==== Information supplied ====

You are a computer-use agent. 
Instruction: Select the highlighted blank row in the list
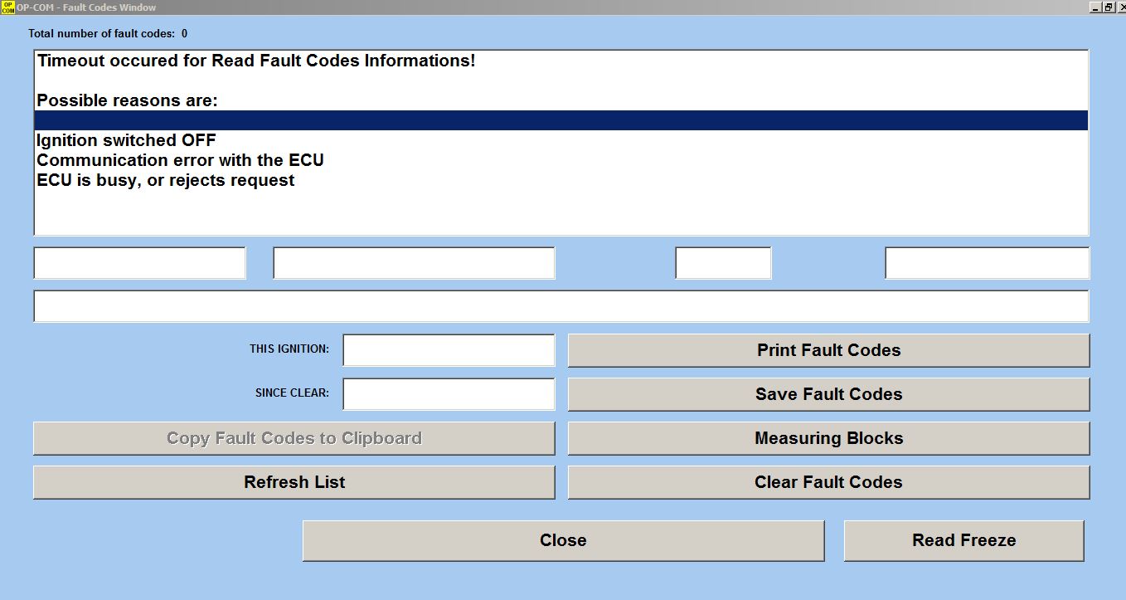tap(561, 120)
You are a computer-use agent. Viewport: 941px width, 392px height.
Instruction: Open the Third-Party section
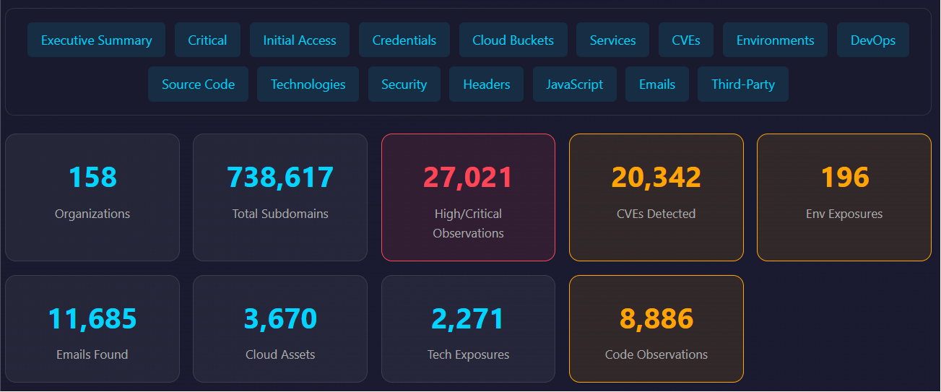coord(742,84)
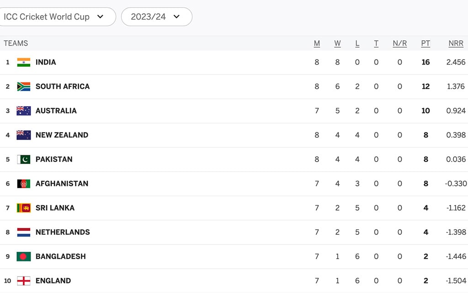Click the India flag icon
468x293 pixels.
24,62
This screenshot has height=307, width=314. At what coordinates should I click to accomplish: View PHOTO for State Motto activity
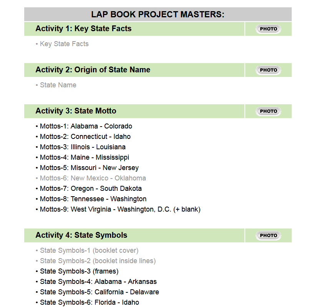(268, 111)
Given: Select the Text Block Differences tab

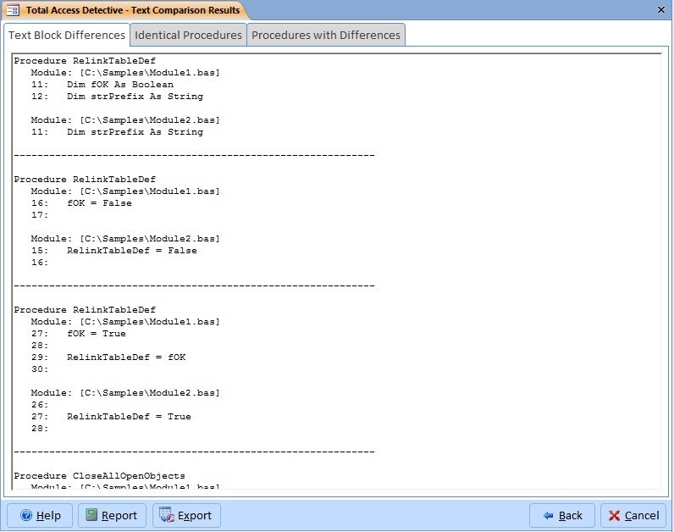Looking at the screenshot, I should click(67, 35).
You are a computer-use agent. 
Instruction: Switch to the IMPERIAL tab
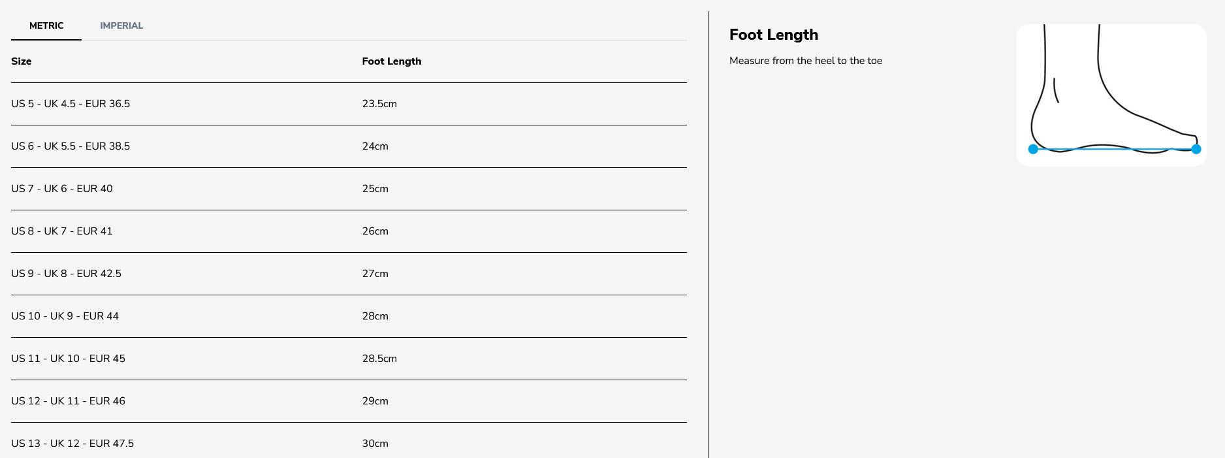click(x=121, y=25)

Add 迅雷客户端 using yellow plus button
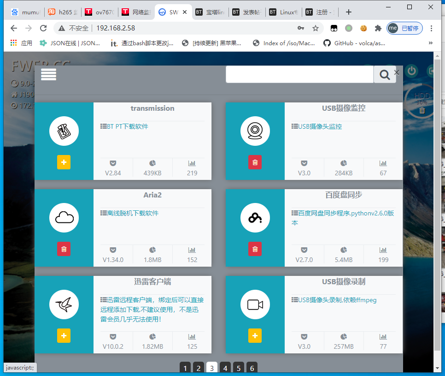point(64,336)
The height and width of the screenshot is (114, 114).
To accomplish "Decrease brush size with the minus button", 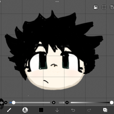I will [x=6, y=103].
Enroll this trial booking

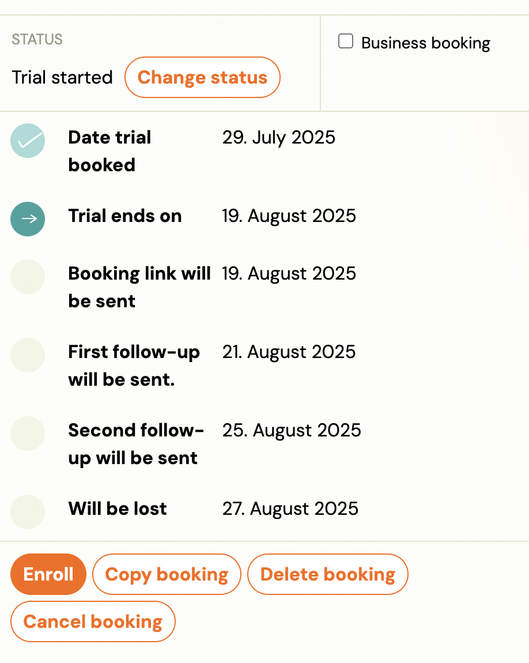48,574
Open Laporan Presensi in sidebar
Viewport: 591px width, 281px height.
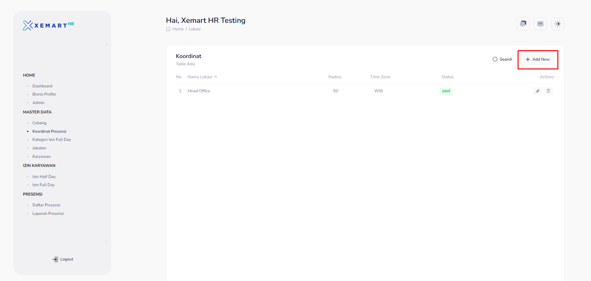click(x=48, y=214)
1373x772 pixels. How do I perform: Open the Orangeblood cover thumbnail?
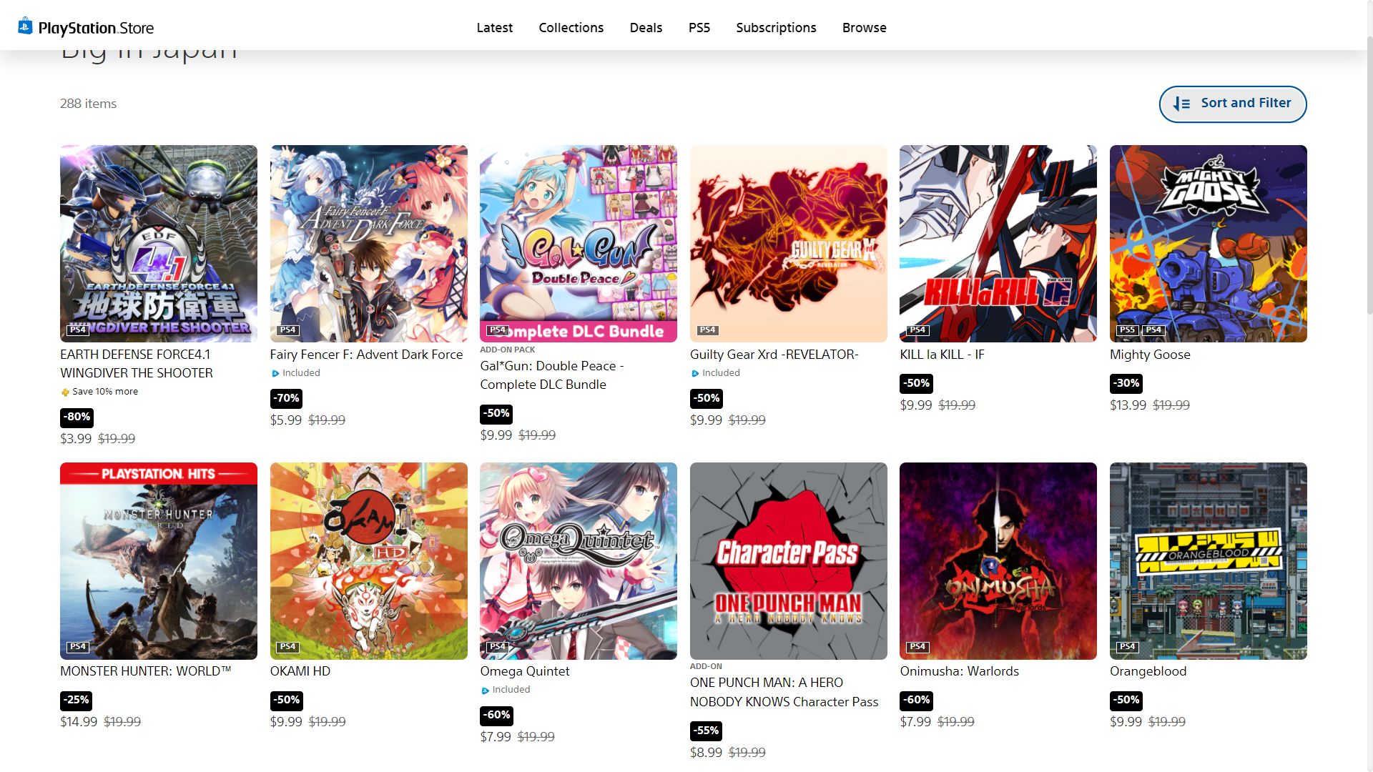pos(1209,561)
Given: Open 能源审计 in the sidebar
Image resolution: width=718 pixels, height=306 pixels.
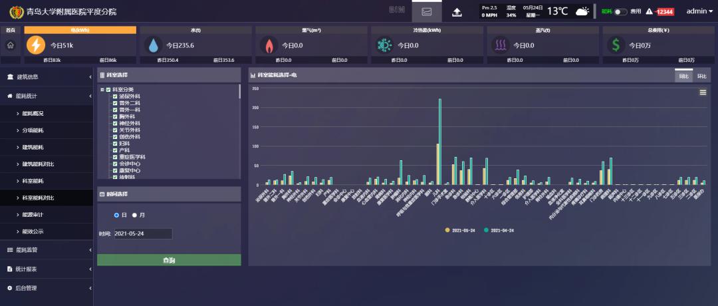Looking at the screenshot, I should tap(33, 215).
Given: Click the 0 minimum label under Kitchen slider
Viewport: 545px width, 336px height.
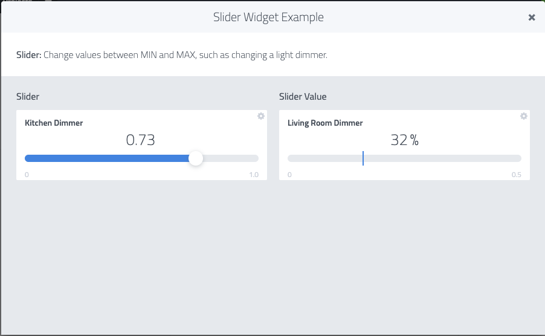Looking at the screenshot, I should point(27,175).
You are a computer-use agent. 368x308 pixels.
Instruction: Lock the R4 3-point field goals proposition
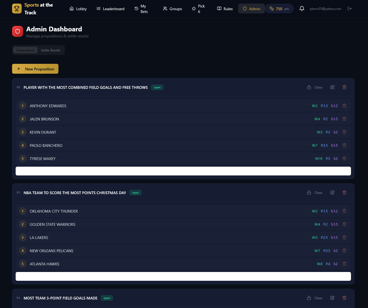pos(314,298)
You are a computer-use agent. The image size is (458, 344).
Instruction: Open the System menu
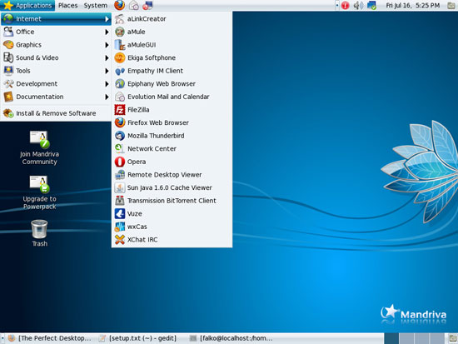95,5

====

What is needed. All lines from the one holding "Given: Click the" through the last line of the entries, and nothing else, are to be output exactly; leave out the pictures.

Solved exercise.
Given: Click the 0 minimum label under Kitchen slider
Viewport: 545px width, 336px height.
Looking at the screenshot, I should point(27,175).
You are a computer-use agent. 368x308 pixels.
Instruction: Lock the R4 3-point field goals proposition
pos(314,298)
You are a computer-use agent. The image size is (458, 344).
Instruction: Open the System menu
95,5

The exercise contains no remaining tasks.